*Written task:* Reproduce every row below verbatim as text only, omitting the pictures.

*Given information:*

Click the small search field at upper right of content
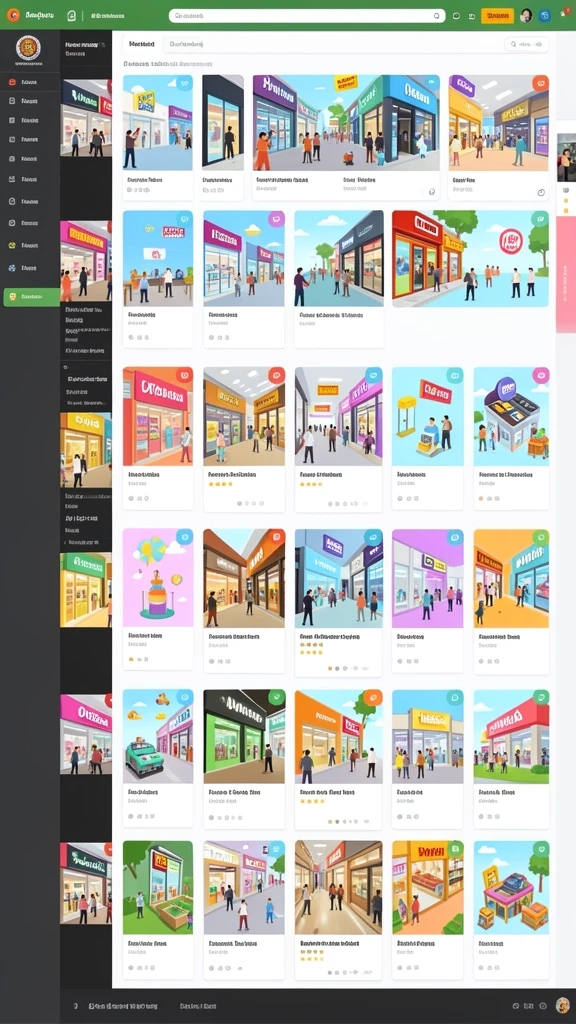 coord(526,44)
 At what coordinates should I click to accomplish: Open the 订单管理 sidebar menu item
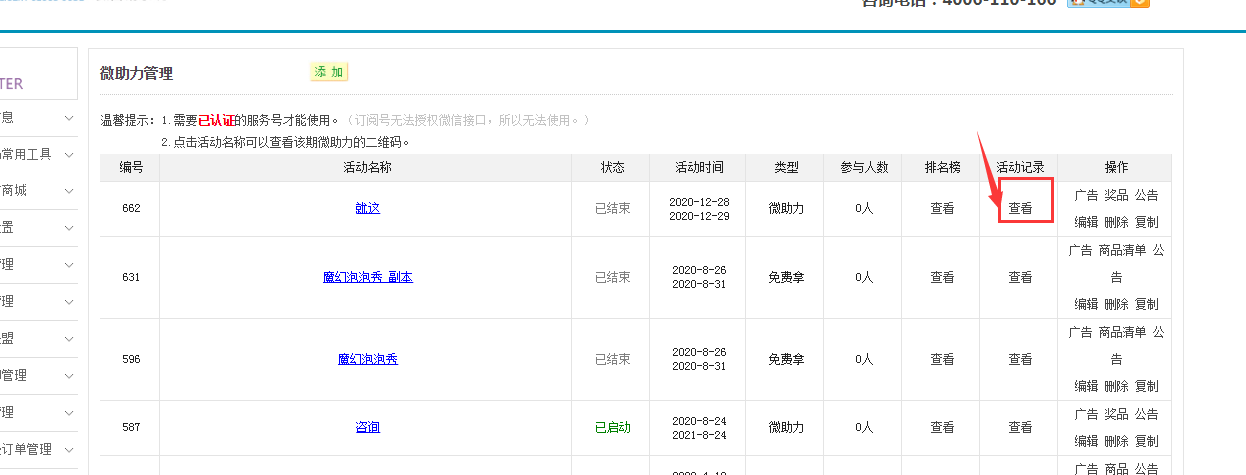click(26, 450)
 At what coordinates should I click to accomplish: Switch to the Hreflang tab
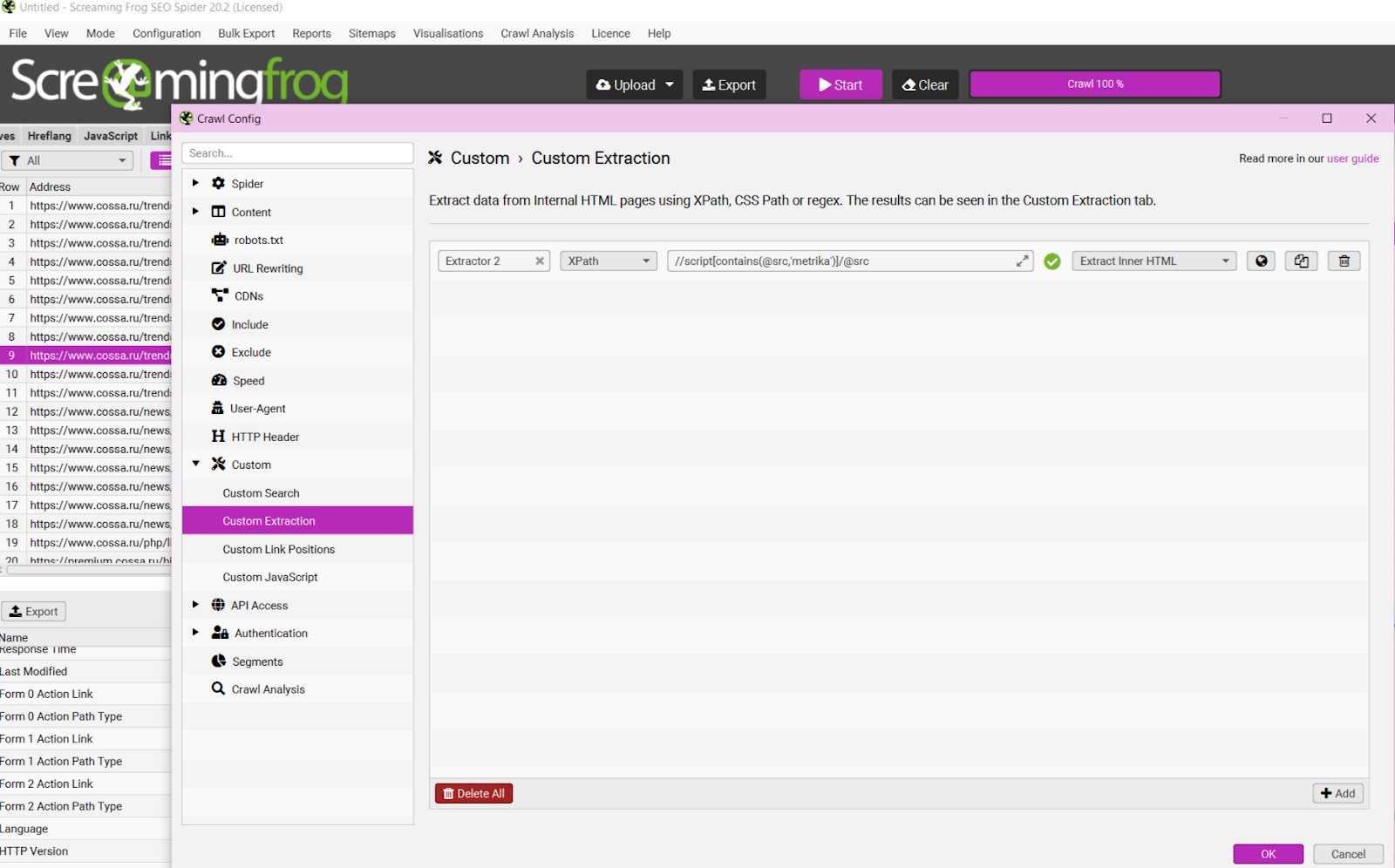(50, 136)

*Final result:*
Click the small search field at upper right of content
 coord(526,44)
 At what coordinates should I click to accomplish: Open the 订单管理 sidebar menu item
click(26, 450)
 At what coordinates should I click to accomplish: Switch to the Hreflang tab
(50, 136)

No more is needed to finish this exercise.